Supreme Court will hear challenge to IQ threshold for death penalty
The US Supreme Court announced Monday that it will consider a challenge from a Florida man who was ruled mentally disabled in 1992 but was later found competent enough to be executed after scoring the state minimum on an IQ test.
The high court will test whether Florida used a lawful process to
determine if convicted murderer Freddie Lee Hall, who is awaiting
execution pending the appeals process, was in fact not mentally
disabled.
The Supreme Court ruled in 2002 that executing the mentally
disabled was cruel and unusual punishment in violation of the US
Constitution.
In the opinion for the 6-3 majority, Justice John Paul Stevens
wrote of clinical definitions of mental disability but did not
adopt any official standards. In dissent, Justice Antonin Scalia
said it was best left to jurors to determine eligibility because
"the symptoms of this condition can readily be feigned."
Thus, states are allowed to define who is considered mentally
disabled.
"I suspect their ruling will affect not just Florida but the
other states as well," Richard Dieter of the Death Penalty
Information Center, a non-profit that collects and analyzes
execution data, told Reuters.
Only a few of the 32 US states that have the death penalty
diverge from the medical definition of mental disability -
Florida, Georgia and Texas.
Hall’s case may open these states to adjustments on who is
eligible to be put to death.
The American Psychiatric Association says “intellectual
disability,” their preferred term after dropping “mental
retardation” in 2012, should be assessed by a variety of
factors - such as lingual ability, social judgment, and personal
care - not just with standardized tests.
Hall, 68, was convicted for the 1978 shooting deaths of a
sheriff’s deputy and a woman who was seven months pregnant.
He was found to be mentally disabled in 1992, the first time
state courts tested his competence. He was tested again after the
Supreme Court’s 2002 ruling, when he scored 71 on an IQ exam -
the lowest to not be considered mentally disabled. The average
score is 100, as "1 to 3 percent of the population has an IQ
between 70 and 75 or lower," the Supreme Court said in 2002.
Florida has a three-part test for assessing mental capabilities.
Sub-average intellectual capacity and difficulty living
independently must be shown before the age of 18.

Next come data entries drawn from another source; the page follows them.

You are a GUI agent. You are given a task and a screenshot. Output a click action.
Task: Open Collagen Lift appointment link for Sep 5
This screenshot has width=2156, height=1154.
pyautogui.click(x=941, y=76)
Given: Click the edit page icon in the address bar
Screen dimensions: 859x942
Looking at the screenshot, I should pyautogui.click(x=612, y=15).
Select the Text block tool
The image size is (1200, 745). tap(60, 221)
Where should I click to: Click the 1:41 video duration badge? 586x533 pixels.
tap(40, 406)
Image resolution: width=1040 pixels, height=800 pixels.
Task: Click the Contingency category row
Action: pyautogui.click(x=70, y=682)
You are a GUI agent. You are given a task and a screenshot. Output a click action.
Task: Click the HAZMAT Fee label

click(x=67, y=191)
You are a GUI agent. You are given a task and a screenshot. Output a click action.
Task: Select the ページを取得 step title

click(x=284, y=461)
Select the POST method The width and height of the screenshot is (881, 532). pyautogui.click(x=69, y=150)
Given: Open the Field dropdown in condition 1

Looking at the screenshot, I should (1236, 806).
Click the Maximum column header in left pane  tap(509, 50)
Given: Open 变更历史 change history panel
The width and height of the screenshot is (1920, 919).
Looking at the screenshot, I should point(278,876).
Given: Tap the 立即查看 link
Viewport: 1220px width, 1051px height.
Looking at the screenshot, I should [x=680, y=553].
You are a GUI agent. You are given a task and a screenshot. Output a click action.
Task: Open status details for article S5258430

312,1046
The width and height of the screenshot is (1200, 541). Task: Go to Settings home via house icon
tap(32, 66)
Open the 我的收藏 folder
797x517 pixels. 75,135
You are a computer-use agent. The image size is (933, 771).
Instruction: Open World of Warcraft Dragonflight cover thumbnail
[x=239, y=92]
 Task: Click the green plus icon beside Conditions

Hall’s lawyer says the state courts are improperly using a
“bright line” standard for proving low mental
capabilities. The test Hall took did not intend to produce a
clear IQ-level answer, the inventors say, but rather a range of
possible scores. Hall’s range would be between 67 and 75, his
lawyer said.
In urging the Supreme Court to refuse the case, Florida’s
attorney general stressed that the state has a
three-part test it applies, that Hall has scored above the
state’s threshold, and that states are best left to determine a
question such as this.
The Supreme Court’s 2002 ruling "expressly left the task of
defining retardation to the states," the state asserted.